---------- Provided data ----------

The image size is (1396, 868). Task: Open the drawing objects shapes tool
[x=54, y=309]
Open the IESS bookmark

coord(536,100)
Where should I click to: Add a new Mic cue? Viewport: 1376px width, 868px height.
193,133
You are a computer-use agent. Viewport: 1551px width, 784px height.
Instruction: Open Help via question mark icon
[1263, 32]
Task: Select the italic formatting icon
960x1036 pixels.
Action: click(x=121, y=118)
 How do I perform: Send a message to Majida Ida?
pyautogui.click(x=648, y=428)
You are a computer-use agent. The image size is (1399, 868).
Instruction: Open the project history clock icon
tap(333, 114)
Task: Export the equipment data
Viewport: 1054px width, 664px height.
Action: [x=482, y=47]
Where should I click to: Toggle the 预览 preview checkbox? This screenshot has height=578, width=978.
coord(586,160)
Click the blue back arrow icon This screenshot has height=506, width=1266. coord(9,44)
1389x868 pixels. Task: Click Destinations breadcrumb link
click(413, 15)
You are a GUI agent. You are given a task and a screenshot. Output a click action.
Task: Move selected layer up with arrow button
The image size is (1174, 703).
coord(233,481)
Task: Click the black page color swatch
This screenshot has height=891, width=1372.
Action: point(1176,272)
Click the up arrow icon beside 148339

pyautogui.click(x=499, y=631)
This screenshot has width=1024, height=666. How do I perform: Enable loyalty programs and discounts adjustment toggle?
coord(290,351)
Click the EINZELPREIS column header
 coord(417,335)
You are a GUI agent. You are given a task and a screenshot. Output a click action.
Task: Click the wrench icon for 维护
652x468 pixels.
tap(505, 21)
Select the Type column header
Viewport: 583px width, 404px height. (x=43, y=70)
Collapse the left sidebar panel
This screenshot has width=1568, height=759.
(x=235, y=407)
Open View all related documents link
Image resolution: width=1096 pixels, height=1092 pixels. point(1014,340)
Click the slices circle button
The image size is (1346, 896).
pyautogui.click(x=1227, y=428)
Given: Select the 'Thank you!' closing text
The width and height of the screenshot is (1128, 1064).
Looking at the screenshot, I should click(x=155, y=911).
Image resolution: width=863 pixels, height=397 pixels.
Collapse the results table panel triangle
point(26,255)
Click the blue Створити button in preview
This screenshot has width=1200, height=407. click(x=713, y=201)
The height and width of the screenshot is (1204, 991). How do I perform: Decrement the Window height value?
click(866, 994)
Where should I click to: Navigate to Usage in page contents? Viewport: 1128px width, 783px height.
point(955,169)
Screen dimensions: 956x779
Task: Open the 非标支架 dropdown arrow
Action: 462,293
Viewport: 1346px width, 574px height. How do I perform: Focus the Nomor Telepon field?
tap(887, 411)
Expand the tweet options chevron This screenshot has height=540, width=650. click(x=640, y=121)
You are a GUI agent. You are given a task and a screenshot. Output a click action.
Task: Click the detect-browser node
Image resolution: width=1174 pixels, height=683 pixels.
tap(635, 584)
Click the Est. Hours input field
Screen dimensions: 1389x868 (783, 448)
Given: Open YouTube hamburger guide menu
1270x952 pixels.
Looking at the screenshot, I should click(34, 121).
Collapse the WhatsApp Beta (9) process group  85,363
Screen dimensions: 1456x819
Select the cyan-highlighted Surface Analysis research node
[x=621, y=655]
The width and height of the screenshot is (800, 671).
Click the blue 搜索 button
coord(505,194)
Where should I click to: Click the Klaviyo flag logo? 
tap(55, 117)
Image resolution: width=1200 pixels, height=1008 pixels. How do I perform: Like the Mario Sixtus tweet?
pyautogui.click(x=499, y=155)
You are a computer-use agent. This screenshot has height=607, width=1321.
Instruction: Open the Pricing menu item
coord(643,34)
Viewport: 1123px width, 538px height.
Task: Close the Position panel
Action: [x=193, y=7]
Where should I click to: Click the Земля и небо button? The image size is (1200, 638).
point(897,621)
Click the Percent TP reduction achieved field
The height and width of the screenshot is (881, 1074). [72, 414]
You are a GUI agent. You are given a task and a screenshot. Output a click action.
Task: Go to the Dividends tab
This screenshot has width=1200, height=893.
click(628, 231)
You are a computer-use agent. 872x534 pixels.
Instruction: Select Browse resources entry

----------

» What is asked:
Copy out exactly the lines from the one containing "Image resolution: width=863" through the one containing "Action: 462,293", including both of those lines.

» The response:
Image resolution: width=863 pixels, height=397 pixels.
Collapse the results table panel triangle
point(26,255)
Click the blue Створити button in preview
This screenshot has width=1200, height=407. click(x=713, y=201)
The height and width of the screenshot is (1204, 991). How do I perform: Decrement the Window height value?
click(866, 994)
Where should I click to: Navigate to Usage in page contents? Viewport: 1128px width, 783px height.
point(955,169)
Screen dimensions: 956x779
Task: Open the 非标支架 dropdown arrow
Action: 462,293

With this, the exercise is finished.